The second risk is that, if these delays are extended, and especially if the current proponents decide to withdraw from the process, the auction outcomes for the ACT are considerably weaker. We may need to run a further auction or return to less attractive proposals from the recently completed auction.

Either way, the results are less attractive. If the delays are very long, there would start to be some risk that future 100 per cent renewable electricity targets would need to be met in less efficient ways.

The current bill is the proposed solution. It offers a once-only solution to the administrative error. It seeks to remove the requirement to wait before agreeing to FIT entitlements. The bill also makes the instruments granting a capacity release not subject to disallowance. This ensures that grants of FIT entitlements made under the act are not later made invalid.

This is not a solution arrived at easily. In normal circumstances I would seek an alternative, either through time or through a different parliamentary solution. Neither is available in our circumstances.
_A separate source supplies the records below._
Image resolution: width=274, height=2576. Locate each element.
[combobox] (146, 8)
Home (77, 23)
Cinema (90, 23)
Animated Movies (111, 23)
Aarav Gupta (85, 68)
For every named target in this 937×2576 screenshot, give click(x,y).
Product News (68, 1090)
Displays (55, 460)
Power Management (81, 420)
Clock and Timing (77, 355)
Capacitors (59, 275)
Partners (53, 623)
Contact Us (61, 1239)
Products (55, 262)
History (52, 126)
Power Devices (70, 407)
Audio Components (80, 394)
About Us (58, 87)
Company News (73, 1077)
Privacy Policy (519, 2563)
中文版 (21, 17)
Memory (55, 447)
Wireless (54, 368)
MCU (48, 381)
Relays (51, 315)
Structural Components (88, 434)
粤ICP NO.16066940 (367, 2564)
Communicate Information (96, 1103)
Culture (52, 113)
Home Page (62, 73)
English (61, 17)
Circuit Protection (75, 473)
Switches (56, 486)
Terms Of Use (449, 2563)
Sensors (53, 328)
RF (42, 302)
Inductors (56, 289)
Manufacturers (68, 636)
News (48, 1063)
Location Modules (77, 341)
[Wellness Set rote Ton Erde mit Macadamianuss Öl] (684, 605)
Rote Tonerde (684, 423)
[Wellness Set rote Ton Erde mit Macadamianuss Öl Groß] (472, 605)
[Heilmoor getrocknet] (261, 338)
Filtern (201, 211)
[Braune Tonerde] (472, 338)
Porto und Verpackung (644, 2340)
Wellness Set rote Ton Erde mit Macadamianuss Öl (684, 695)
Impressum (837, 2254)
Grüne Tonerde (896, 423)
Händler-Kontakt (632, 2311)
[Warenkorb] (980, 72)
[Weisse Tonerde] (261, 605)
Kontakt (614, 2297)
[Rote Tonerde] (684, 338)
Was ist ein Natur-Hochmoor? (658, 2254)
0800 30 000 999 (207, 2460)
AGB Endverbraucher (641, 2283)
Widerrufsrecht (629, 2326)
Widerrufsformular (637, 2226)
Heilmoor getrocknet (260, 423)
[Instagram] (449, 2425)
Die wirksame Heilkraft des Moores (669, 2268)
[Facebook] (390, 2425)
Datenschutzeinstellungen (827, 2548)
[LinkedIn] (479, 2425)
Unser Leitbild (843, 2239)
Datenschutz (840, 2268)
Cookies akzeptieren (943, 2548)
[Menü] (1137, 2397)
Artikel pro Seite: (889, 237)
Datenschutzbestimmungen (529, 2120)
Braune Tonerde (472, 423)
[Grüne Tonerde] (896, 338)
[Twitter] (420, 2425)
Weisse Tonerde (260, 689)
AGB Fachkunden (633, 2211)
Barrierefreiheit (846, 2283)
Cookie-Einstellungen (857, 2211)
The bill makes it crystal clear that this is a special, one-off solution to a special, one-off situation. It is due to the combination of an administrative error, election timing, our current health emergency, and the special circumstances of the legislation affected. I do not anticipate that we will ever see this combination of issues in future.

I remind all members that this is done to ensure the outcomes that we have all anticipated and that have been supported by this Assembly since at least last June. There is no change to the outcome we are seeking; this is just a change to the way that we will achieve it.

In the normal course of events, the Assembly would have seen the capacity release instrument much earlier. Members would have seen that it was the embodiment of decisions already made. There is no new direction in it. Indeed, the very public auction was the process to enact the directions this Assembly had clearly agreed to.

I believe that, through this process, the scrutiny of the Legislative Assembly is maintained. If anyone does not want the results of the auction to be realised, they can vote against this current bill. I do not think that that would be consistent with the previous decisions of the Assembly, but it would be an appropriate point of scrutiny by this chamber.